Work to be completed - Your task is to repeat the records exactly from the line containing "The height and width of the screenshot is (370, 600)." onward, through the final line.
Segment Start: Given data
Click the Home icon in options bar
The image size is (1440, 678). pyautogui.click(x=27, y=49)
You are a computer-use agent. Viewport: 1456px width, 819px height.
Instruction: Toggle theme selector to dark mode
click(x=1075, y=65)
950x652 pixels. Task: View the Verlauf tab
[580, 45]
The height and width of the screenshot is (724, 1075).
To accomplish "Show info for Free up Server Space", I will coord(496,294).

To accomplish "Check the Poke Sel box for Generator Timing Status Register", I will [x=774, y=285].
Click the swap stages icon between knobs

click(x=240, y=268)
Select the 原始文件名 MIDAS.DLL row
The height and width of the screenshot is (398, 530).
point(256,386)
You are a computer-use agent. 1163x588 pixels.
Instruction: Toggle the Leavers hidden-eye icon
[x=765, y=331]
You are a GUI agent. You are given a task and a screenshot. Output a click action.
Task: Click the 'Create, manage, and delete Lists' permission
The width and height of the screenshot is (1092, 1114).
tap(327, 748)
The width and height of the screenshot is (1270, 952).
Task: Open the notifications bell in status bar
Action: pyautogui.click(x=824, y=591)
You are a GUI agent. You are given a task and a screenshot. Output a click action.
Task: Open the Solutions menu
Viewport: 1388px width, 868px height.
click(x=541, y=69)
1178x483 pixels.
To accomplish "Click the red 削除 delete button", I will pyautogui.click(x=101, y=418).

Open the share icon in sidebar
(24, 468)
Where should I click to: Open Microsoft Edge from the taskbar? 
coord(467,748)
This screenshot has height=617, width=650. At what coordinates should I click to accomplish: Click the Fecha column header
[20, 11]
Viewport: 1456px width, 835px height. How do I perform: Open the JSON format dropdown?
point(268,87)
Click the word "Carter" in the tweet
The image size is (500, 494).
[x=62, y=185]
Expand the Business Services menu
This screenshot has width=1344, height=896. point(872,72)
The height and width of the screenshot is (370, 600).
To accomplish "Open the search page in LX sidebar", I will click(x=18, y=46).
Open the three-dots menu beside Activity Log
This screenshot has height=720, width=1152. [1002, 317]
Segment End: Given data
Result -
The height and width of the screenshot is (370, 600).
To accomplish "Open the search page in LX sidebar", I will click(x=18, y=46).
Open the three-dots menu beside Activity Log
This screenshot has height=720, width=1152. [1002, 317]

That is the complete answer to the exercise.